Análisis

No se oye, Tata

Ha causado extrañeza en la población nacional y posiblemente en algunos observadores del extranjero no escuchar ningún comentario ni instrucción alguna del presidente Evo ni del vicepresidente Álvaro acerca del escándalo que se produjo en nuestro país referente a los hechos de corrupción que involucran a importantes hombres públicos en el caso del norteamericano Ostreicher.

Comentando este hecho que nos pareció incomprensible o tal vez inteligente, mi pariente espiritual trató de conseguir un pronunciamiento mío al respecto, pero yo que soy un viejo mañoso que entra al agua y no se moja, entra al fuego y no se quema, se divierte en el “Malena” y no paga, respondí a todas sus preguntas diciendo “no se oye, Tata”.

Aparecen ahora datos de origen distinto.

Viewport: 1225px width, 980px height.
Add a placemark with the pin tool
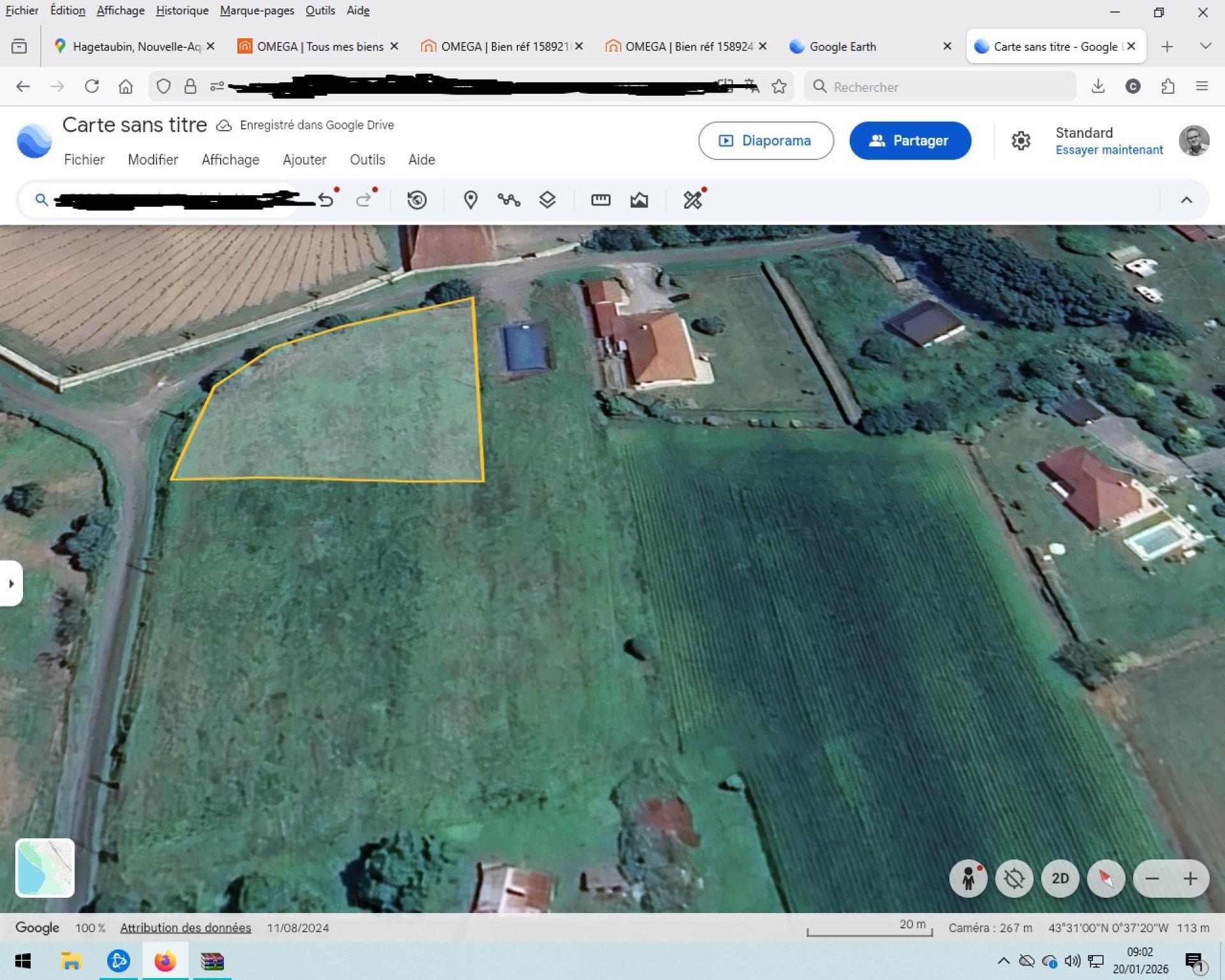point(470,200)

Sin dejarse vencer por mi astucia, la cholita cochabambina me aclaró que ella no es ningún Tata y que en todo caso tendría que decirle “Mama o Mamitay” o “Mamacita”, pero siguiendo la tradición aimara le respondí: “No se oye, Tata”.

Sin perder la paciencia con este juego me dijo: “Recapacite, compadre, no es posible que usted quien está atento al menor ruido que se produce en la plaza Murillo no hubiera escuchado la explosión de esa noticia-bomba que hizo estremecer al Palacio Quemado donde funciona el Ministerio de la Presidencia dirigido por el señor Juan Ramón Quintana y el Ministerio de Gobierno encabezado por el doctor Carlos Romero…”

Poniendo mi “cara de opa” (que no me es muy difícil) respondí a la inteligente cholita cochabambina: “¡No se oye, Tata!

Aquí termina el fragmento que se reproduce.